■ **REQUEST**: Put every line of the records below into a numbered list, skipping blank lines. Leave the pictures out of the list.

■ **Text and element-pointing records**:
● ● ● ● ● ● ●

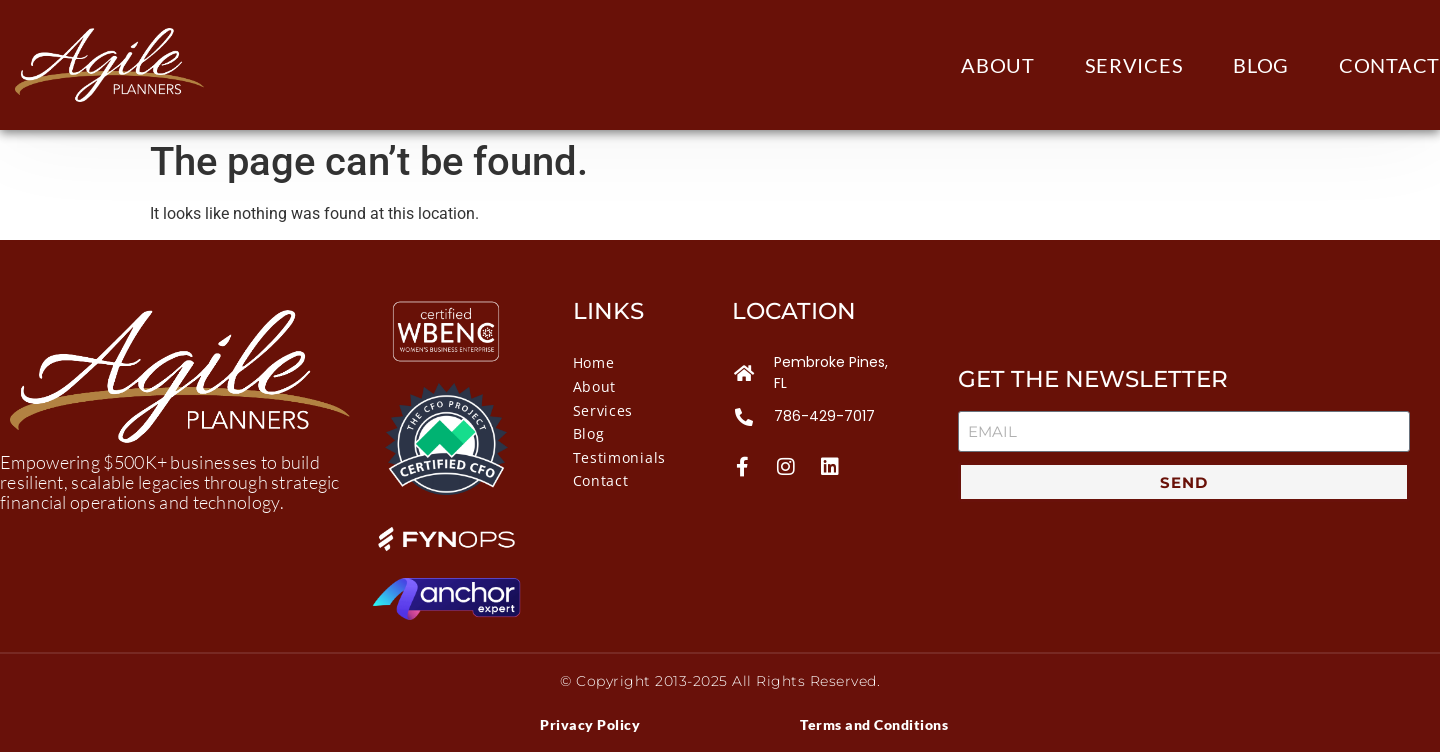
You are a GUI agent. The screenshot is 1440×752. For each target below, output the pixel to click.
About (998, 65)
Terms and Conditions (874, 724)
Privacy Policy (590, 724)
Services (1134, 65)
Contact (1389, 65)
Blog (1261, 65)
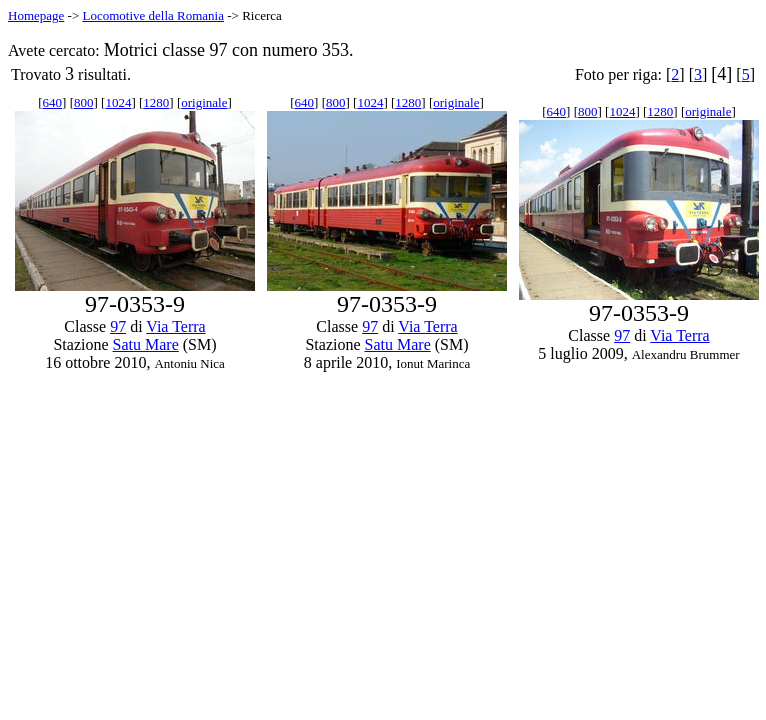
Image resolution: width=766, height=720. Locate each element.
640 (53, 102)
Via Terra (175, 326)
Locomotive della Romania (153, 15)
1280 (156, 102)
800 (84, 102)
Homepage (36, 15)
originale (204, 102)
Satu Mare (146, 344)
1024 (118, 102)
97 (118, 326)
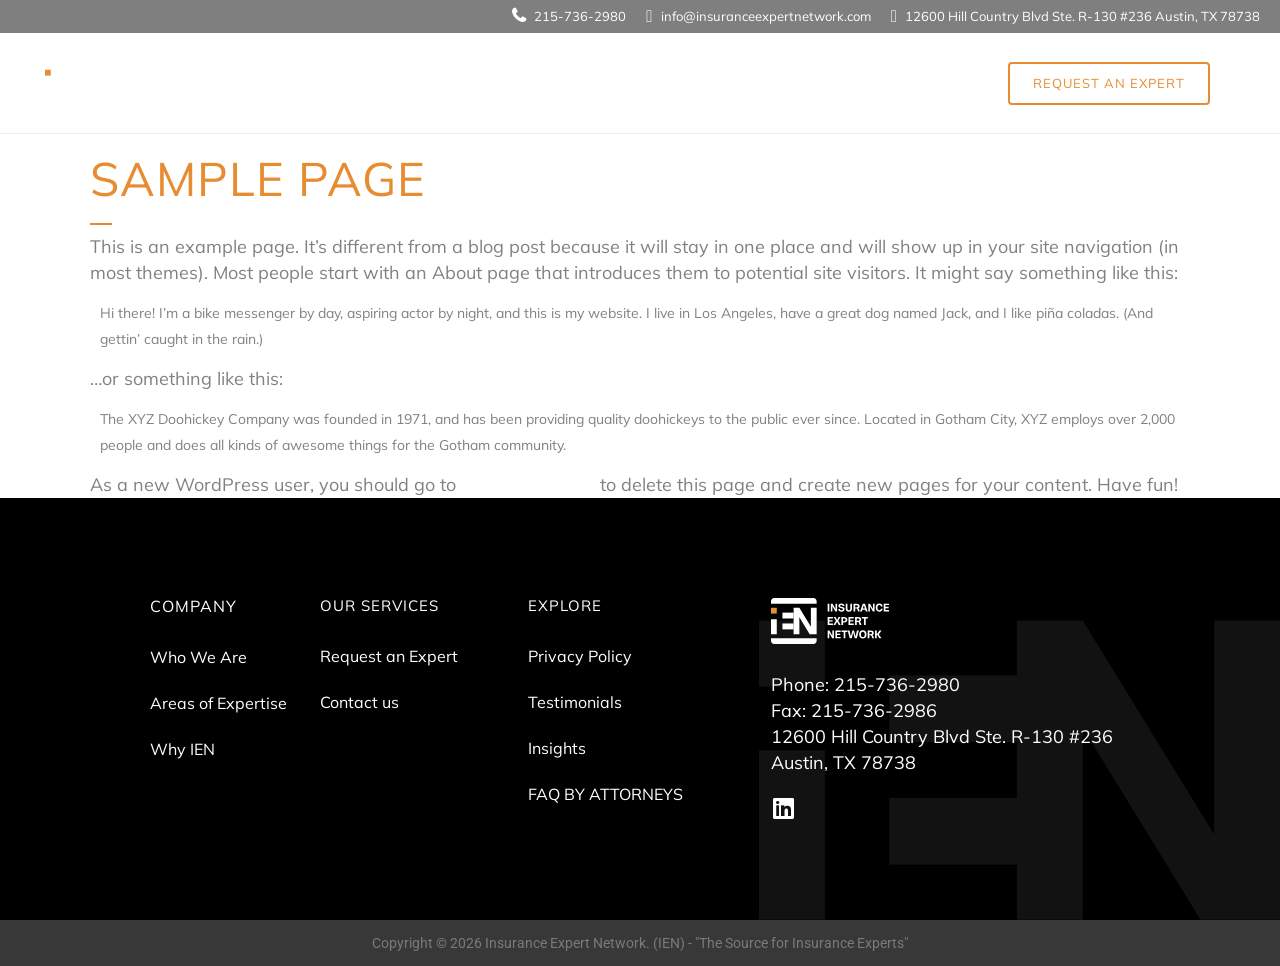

● ● ● ● ● ● ●

■ **OUTPUT**:
1. You are a GUI agent. The screenshot is 1440×752. For each target below, output the pixel to click.
2. About (998, 65)
3. Terms and Conditions (874, 724)
4. Privacy Policy (590, 724)
5. Services (1134, 65)
6. Contact (1389, 65)
7. Blog (1261, 65)
8. Image resolution: width=766, height=720. Locate each element.
9. 640 (53, 102)
10. Via Terra (175, 326)
11. Locomotive della Romania (153, 15)
12. 1280 (156, 102)
13. 800 (84, 102)
14. Homepage (36, 15)
15. originale (204, 102)
16. Satu Mare (146, 344)
17. 1024 (118, 102)
18. 97 (118, 326)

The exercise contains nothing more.